Толстокишечная пластика

В США наиболее популярно замещение пищевода правой половиной толстой кишки. В Англии чаще для этих целей используется ее левая половина. Толстая кишка может быть перемещена как в антиперистальтическом направлении, так и изоперистальтически. Некоторые хирурги предпочитают проведение трансплантата из поперечного отдела или левой половины толстой кишки внутриторакально позади корня легкого, не придавая особого значения при этом перистальтической ориентации трансплантата.

При сравнительном изучении опыта 80 операций пластики толстой кишкой у 79 детей отмечено, что в 70% случаев трансплантат был проведен позади корня легкого изоперистальтически и в 30% — ретростернально. В основном это были пациенты с атрезией пищевода и культей его дистального сегмента. Несостоятельность проксимального анастомоза возникла в 31 % наблюдений, причем стриктура в этой зоне развилась в 15% случаев среди детей, которым была проведена левая часть толстой кишки позади корня легкого по Уотерстону, и в 41 % — после ретростернальной пластики.

Кроме того, у 60% пациентов с загрудинной пластикой выявлен рефлюкс, в то время как при операции по Уотерстону это осложнение отмечалось лишь у 18% больных. 5 из 12 детей с толстокишечным ретростернальным трансплантатом потребовали хирургического вмешательства по поводу язв. Анализ результатов лечения позволил сделать вывод, что более предпочтительна пластика пищевода из левой половины толстой кишки с проведением трансплантата позади корня легкого по Уотерстону.

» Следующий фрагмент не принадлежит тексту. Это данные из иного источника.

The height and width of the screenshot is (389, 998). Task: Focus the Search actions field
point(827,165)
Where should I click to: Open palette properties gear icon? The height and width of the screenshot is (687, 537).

По данным другой публикации с анализом 20 операций толстокишечной пластики, при ретростернальном и интраторакальном проведении трансплантата функциональные результаты были одинаковые, но стриктуры, потребовавшие резекции, развивались только при ретростернальной пластике. При загрудинном проведении правой половины толстой кишки отмечалось большее количество интраоперационных осложнений ишемического характера, чем при использовании метода Уотерстона со взятием трансплантата из поперечного отдела или левой половины толстой кишки. Данные различия могут быть объяснены тем, что почти у 70% больных правая половина толстой кишки не имеет краевой артерии, необходимой для питания трансплантата.

Хотя в одной из работ отмечается несостоятельность проксимального анастомоза трансплантата всего в 2% случаев, однако большинство хирургов сообщают о развитии данного осложнения значительно чаще — у 30—33% больных.

Если несостоятельность эзофагоколонастомоза можно объяснить как техническими погрешностями при его наложении, так и легкой степенью ишемии, то формирование стеноза, несомненно, связано только с ишемией. Повторное бужирование в таких ситуациях, как правило, неэффективно.

Поэтому большинство стриктур анастомоза, проявления которых сохраняются в течение более, чем 6 мес после трансплантации, однозначно нуждаются в хирургической коррекции. Лечение несостоятельности анастомоза, равно как и вмешательство по поводу стеноза пищевода, значительно облегчаются, если анастомоз создан на шее. К счастью, проксимальный анастомоз чаще всего здесь и расположен, ибо именно до этого уровня обычно распространяется ожоговое поражение проксимально, и здесь же находится короткий верхний сегмент пищевода при изолированной атрезии.